Zjawisko astronomiczne zwane szybkimi rozbłyskami radiowymi (ang. fast radio bursts, FRB) mocno przyciąga uwagę, gdyż pewien nowy teleskop jest w stanie wykryć je znacznie częściej, niż było to możliwe dotychczas.
Te szybkie impulsy sygnałów radiowych trwają zaledwie od jednej do kilku milisekund, ale przeciętnie mogą uwolnić tyle energii, co nasze słońce w ciągu trzech dni.
FRB zostały po raz pierwszy odkryte w 2007 roku, a naukowcy zauważyli pierwszy FRB w zarchiwizowanych danych z 2001 roku. Od tego czasu odnotowano o wiele więcej FRB, ale większość z nich jest jedyna w swoim rodzaju i hipotezy na temat ich pochodzenia są przeróżne, od eksplozji egzotycznych obiektów astrofizycznych po tajemnicze wiadomości radiowe z kosmosu.
Dziś FRB pozostają jedną z najważniejszych nierozwiązanych tajemnic w astronomii, ale dzięki nowemu teleskopowi liczba wykrytych FRB wzrosła w ciągu zaledwie jednego roku do ponad 500 zdarzeń.
Na 238. spotkaniu Amerykańskiego Towarzystwa Astronomicznego (ang. American Astronomical Society, AAS) naukowcy z kanadyjskiego eksperymentu mapowania intensywności wodoru (ang. Canadian Hydrogen Intensity Mapping Experiment, CHIME) ogłosili, że skatalogowali łącznie 535 FRB.
„Przed CHIME odkryto łącznie mniej niż 100 FRB; teraz, po roku obserwacji, odkryliśmy setki innych” – powiedziała Kaitlyn Shin, absolwentka MIT i współpracownica CHIME/FRB. „Dzięki tym wszystkim danym możemy naprawdę zacząć rozpracowywanie tego, jak wyglądają FRB jako całość, jaka astrofizyka może napędzać te zdarzenia i jak można je wykorzystać do badania Wszechświata w przyszłości”.

Dostarczone dane
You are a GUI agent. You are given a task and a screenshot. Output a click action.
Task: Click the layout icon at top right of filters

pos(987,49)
---
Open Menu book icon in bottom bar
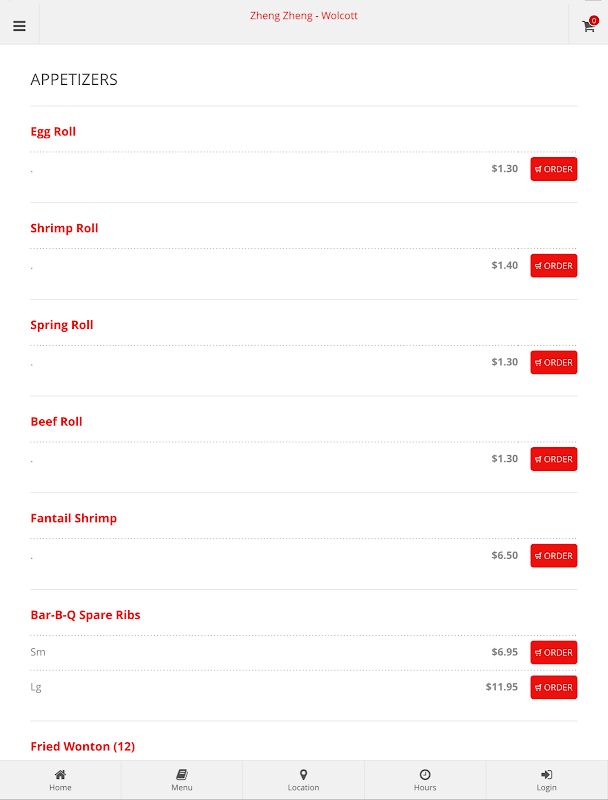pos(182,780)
...
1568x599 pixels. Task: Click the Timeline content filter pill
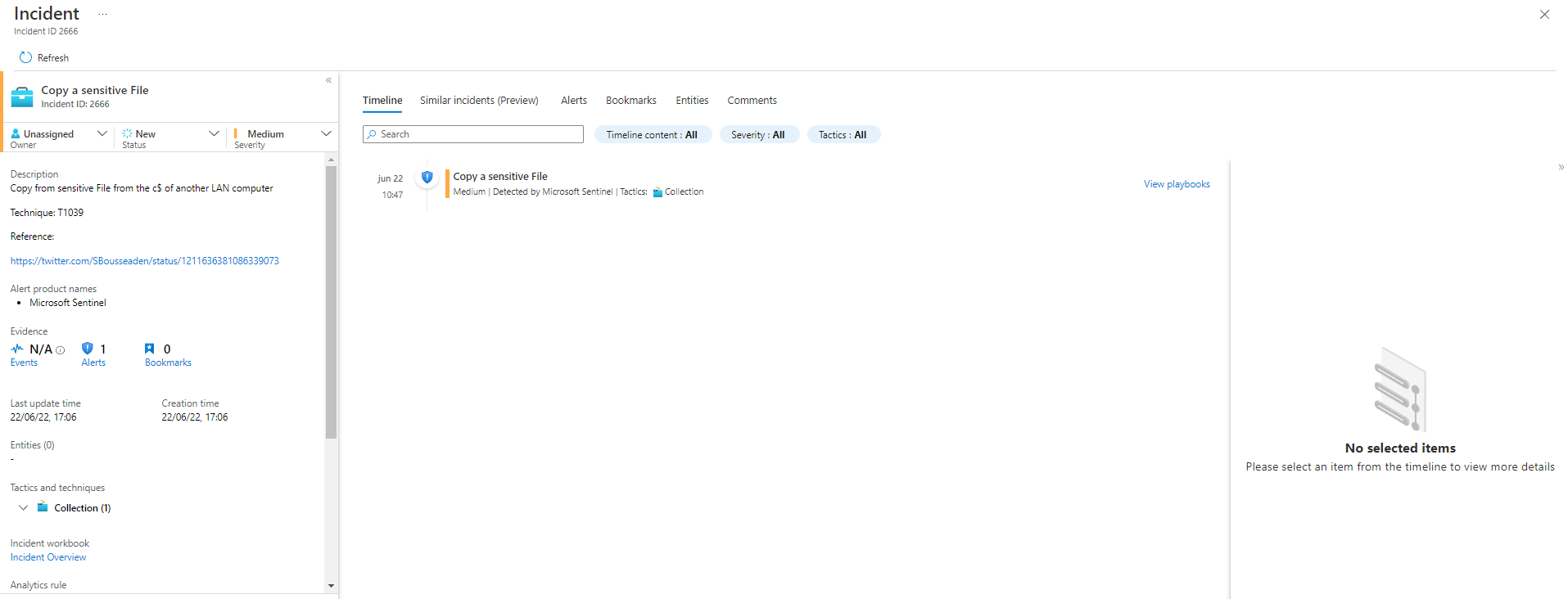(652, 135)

Zadanie do wykonania
Kontynuuj tekst o szybkich rozbłyskach radiowych, pisząc dalej od jego ostatniego zdania. Wiersze pochodzą z innego źródła niż tekst.

Odpowiedź na zadanie
FRB są bardzo trudne do wykrycia, ponieważ ich czas trwania jest bardzo krótki, a lokalizacja jest w dużej mierze nieznana. Wykrycie jednego rozbłysku wymaga zazwyczaj skierowania anteny radiowej w niebo i liczenia na szczęście.
Teleskop CHIME właśnie do tego służy. Składa się z czterech masywnych cylindrycznych anten radiowych, które nieruchomo wpatrują się w niebo. Podczas gdy Ziemia się obraca, teleskop każdego dnia odbiera sygnały radiowe z połowy nieba.
„Cyfrowe przetwarzanie sygnału jest tym, co sprawia, że CHIME jest w stanie rekonstruować i ‘patrzeć’ w tysiące kierunków jednocześnie” – stwierdził w oświadczeniu Kiyoshi Masui, fizyk, adiunkt (ang. assistant professor of physics) na MIT. „To właśnie to pomaga nam wykrywać FRB tysiąc razy częściej niż tradycyjny teleskop”.
Na podstawie skatalogowanych danych zespół CHIME obliczył, że jasne FRB występują w tempie ok. 800 dziennie. To jak dotąd najdokładniejsze oszacowanie wskaźnika występowania FRB.
„To piękna rzecz w tej dziedzinie – FRB są naprawdę trudne do zauważenia, ale nie są rzadkością” – dodał Masui. „Gdyby nasze oczy widziały błyski radiowe tak, jak flesz aparatu, to widzielibyśmy je cały czas, kiedy tylko spojrzelibyśmy w górę”.
Spośród 535 wykrytych FRB naukowcy zidentyfikowali 18, które pojawiały się wielokrotnie. Te powtarzalne wyglądają inaczej, każdy impuls trwa nieco dłużej i emituje bardziej skupione częstotliwości radiowe niż inne FRB, które się nie powtarzają.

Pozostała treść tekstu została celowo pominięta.